American Para cross-country skier and biathlete (born 2002)

Sydney Jo Peterson (born February 17, 2002) is an American Para cross-country skier and biathlete.

==Career==
Peterson began skiing at the age of 5. She skied for Stillwater Area High School in Minnesota.

Peterson won the silver medal in the women's 10 km standing cross-country skiing event and the woman's standing cross country sprint event at the 2021 World Para Snow Sports Championships held in Lillehammer, Norway. She also won the bronze medal in the women's long-distance standing cross-country skiing event.

Peterson competed at the 2022 Winter Paralympics and created history in her first Paralympic appearance after claiming a silver medal in the women's 15 km classic standing event. In doing so she became the first standing American female to earn a medal. In addition to her silver medal achievement, Peterson also clinched bronze in the skate sprint and gold in the team mixed relay.
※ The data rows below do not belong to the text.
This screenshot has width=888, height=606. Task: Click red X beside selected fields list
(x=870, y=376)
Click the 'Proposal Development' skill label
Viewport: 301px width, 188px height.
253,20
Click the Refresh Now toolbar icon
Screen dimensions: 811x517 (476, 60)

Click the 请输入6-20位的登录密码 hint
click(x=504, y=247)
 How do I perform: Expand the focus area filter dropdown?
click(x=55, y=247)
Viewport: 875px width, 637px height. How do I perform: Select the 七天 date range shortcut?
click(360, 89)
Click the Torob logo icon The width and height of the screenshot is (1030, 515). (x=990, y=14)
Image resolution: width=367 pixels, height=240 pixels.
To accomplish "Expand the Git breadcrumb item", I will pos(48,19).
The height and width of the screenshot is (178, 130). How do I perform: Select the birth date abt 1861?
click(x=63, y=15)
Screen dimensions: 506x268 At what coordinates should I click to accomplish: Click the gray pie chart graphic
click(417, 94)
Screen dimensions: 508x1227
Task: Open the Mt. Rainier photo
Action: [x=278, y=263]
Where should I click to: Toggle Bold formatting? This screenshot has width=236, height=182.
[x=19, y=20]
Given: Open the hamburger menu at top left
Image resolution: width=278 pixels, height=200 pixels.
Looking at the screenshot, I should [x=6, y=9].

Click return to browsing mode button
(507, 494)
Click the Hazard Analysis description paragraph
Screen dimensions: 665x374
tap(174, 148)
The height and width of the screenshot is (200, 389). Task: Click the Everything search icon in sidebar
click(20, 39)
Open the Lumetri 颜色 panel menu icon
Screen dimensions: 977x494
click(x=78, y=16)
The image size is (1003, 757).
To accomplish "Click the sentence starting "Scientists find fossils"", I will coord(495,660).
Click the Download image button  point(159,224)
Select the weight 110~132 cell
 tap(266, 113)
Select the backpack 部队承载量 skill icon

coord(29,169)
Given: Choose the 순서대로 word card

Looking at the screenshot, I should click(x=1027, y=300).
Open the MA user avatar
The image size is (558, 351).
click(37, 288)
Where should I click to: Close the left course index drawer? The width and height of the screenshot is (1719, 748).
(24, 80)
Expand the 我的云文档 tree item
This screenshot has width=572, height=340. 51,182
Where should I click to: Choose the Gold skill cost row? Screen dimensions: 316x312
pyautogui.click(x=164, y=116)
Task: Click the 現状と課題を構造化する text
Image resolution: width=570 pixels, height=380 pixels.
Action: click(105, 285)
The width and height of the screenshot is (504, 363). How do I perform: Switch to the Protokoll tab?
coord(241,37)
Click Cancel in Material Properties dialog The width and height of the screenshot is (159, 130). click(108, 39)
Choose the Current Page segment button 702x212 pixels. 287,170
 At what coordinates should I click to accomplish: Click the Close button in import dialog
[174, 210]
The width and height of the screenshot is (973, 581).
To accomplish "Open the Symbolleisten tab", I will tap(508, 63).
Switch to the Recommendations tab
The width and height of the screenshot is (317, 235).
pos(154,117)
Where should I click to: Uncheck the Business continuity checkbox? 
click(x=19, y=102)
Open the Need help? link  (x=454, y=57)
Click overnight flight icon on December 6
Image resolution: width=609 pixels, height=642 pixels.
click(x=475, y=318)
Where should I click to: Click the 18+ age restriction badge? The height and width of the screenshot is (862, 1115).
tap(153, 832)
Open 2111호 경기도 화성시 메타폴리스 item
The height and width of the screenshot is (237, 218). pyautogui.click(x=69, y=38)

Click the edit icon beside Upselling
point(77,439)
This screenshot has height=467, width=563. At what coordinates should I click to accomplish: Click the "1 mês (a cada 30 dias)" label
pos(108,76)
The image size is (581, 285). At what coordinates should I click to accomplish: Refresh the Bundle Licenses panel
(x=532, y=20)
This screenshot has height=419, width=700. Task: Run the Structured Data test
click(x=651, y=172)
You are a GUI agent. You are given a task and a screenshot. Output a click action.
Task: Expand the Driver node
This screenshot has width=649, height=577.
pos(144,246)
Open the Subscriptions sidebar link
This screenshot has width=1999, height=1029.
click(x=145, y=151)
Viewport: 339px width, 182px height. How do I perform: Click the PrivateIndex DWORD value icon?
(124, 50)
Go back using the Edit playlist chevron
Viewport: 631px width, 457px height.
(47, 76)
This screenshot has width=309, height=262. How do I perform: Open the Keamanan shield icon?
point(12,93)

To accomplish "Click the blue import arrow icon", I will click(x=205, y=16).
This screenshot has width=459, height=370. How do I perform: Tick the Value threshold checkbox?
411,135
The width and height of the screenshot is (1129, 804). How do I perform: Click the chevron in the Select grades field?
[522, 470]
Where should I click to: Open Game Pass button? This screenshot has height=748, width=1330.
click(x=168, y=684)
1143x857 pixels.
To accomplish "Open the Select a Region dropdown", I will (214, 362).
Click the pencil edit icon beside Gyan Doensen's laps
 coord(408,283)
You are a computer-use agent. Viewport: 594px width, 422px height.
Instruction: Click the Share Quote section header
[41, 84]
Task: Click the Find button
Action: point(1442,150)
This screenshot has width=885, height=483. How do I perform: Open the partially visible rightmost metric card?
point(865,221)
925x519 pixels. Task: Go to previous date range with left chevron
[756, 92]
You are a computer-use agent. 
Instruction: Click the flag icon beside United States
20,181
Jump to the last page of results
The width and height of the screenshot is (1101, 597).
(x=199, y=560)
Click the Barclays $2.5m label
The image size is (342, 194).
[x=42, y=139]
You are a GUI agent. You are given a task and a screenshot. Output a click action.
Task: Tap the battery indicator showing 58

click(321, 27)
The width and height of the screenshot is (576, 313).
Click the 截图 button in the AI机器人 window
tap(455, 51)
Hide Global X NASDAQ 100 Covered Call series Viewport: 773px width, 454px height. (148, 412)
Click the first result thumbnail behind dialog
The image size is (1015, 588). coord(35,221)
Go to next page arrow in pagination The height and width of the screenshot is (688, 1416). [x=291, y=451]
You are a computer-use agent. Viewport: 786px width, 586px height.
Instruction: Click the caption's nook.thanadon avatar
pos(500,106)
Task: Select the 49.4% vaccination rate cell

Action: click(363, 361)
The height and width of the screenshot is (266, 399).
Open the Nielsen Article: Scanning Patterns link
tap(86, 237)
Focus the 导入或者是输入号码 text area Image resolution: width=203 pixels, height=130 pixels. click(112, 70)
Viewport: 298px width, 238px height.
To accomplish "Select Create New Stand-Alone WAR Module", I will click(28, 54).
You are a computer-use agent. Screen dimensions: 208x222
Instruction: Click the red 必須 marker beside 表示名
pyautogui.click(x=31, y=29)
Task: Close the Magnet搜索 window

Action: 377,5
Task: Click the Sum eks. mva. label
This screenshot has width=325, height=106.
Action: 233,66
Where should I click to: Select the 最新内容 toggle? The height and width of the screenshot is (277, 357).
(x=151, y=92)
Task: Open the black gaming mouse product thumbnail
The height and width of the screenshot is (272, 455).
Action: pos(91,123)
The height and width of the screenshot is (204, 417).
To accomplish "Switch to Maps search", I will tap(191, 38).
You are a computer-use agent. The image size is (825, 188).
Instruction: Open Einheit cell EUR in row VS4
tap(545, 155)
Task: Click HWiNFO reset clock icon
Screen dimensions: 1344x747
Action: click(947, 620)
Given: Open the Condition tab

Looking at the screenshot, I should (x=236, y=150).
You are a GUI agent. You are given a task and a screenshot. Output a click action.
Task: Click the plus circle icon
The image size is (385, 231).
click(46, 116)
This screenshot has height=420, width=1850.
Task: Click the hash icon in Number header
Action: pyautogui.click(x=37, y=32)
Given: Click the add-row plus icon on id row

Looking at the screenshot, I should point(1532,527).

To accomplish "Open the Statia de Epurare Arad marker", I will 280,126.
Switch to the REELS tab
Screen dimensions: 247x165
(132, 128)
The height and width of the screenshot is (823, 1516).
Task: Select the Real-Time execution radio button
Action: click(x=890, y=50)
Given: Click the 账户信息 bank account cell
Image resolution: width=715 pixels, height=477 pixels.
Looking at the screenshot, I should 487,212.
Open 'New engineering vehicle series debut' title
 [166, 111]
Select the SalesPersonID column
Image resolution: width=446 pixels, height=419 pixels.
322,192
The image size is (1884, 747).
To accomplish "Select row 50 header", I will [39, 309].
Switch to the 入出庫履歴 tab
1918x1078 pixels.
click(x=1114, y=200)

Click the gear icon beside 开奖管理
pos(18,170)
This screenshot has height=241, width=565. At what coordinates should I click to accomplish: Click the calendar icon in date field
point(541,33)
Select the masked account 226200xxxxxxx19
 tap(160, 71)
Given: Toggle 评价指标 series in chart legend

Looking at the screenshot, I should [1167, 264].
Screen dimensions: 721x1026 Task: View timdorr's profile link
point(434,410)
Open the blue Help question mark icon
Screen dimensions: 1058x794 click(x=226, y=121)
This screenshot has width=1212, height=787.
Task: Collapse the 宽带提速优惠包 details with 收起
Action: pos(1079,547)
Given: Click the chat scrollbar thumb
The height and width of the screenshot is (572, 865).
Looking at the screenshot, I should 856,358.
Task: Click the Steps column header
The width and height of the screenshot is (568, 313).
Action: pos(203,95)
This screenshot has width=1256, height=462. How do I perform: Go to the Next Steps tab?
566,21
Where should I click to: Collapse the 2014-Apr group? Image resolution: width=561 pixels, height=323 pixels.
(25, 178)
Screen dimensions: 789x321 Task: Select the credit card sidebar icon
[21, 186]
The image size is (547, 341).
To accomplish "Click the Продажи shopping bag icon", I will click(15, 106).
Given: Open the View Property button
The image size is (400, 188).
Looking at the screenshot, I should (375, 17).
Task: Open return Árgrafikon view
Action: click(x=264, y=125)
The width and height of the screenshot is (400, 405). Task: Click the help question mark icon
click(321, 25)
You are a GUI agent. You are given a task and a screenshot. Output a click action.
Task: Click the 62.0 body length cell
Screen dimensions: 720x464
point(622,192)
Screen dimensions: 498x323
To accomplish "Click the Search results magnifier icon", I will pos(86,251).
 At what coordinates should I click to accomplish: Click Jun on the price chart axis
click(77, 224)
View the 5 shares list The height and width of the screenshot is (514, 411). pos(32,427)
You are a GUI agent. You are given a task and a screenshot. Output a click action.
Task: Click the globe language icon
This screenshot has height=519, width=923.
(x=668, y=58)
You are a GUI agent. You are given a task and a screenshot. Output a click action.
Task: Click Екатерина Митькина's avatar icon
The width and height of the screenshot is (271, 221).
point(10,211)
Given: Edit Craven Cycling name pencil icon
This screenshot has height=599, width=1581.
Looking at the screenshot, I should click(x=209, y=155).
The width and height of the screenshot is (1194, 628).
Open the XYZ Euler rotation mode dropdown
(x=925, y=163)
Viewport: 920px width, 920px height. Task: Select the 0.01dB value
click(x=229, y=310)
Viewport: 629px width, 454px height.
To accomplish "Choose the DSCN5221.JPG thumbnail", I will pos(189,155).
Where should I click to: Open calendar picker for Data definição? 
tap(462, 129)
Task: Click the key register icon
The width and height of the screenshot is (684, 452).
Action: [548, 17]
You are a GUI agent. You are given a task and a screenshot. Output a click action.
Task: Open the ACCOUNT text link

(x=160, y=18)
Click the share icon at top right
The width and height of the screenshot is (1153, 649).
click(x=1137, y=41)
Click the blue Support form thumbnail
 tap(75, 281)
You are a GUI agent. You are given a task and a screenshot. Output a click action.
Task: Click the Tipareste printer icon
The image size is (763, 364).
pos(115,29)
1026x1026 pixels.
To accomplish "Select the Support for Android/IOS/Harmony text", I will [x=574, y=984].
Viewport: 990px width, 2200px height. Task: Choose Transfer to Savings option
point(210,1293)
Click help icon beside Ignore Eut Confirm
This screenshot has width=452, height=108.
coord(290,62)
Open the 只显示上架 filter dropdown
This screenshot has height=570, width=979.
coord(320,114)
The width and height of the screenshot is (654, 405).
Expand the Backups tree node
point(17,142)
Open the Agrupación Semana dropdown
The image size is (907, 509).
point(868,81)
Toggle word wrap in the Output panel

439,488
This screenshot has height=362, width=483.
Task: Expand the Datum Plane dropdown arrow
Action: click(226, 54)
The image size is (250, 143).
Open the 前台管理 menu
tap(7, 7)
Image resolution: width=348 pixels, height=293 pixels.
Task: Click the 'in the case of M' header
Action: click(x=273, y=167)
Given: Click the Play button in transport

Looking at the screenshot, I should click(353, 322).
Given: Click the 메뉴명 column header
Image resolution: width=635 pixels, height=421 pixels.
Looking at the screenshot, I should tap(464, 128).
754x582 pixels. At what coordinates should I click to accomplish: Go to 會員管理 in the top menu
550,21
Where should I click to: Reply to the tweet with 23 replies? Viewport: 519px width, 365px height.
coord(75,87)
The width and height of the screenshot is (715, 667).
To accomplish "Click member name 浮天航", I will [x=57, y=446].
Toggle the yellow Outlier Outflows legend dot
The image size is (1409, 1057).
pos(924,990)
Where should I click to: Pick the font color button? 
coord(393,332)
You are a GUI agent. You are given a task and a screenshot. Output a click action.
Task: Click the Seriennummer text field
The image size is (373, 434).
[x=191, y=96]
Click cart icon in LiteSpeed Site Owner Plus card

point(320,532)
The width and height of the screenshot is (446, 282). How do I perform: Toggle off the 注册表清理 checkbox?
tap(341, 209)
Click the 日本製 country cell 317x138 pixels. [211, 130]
In the 2023 season, Peterson earned two bronze medals, in the Skate sprint and Skate 10 km, in the FIS 2023 Para Nordic World Championships in Östersund Sweden. At the championships, Peterson raced her debut race in biathlon earning 4th.

Additionally, Peterson skied on the Division 1 NCAA ski team at St. Lawrence University, where graduated from in 2023 with a bachelors of science in neuroscience. Peterson plans to pursue a PhD in neuroscience.

The fall of 2023, Peterson underwent a series of major surgeries to have a deep brain stimulator placed, in the hopes of slowing the progression of her dystonia. Shortly following DBS, Peterson returned to compete in the 2024 Biathlon World Championships and 2024 World Cup Finals where she earned two top 5 finishes.

In Para biathlon at the 2026 Winter Paralympics, she finished fourth in the women's sprint standing and sprint pursuit standing events.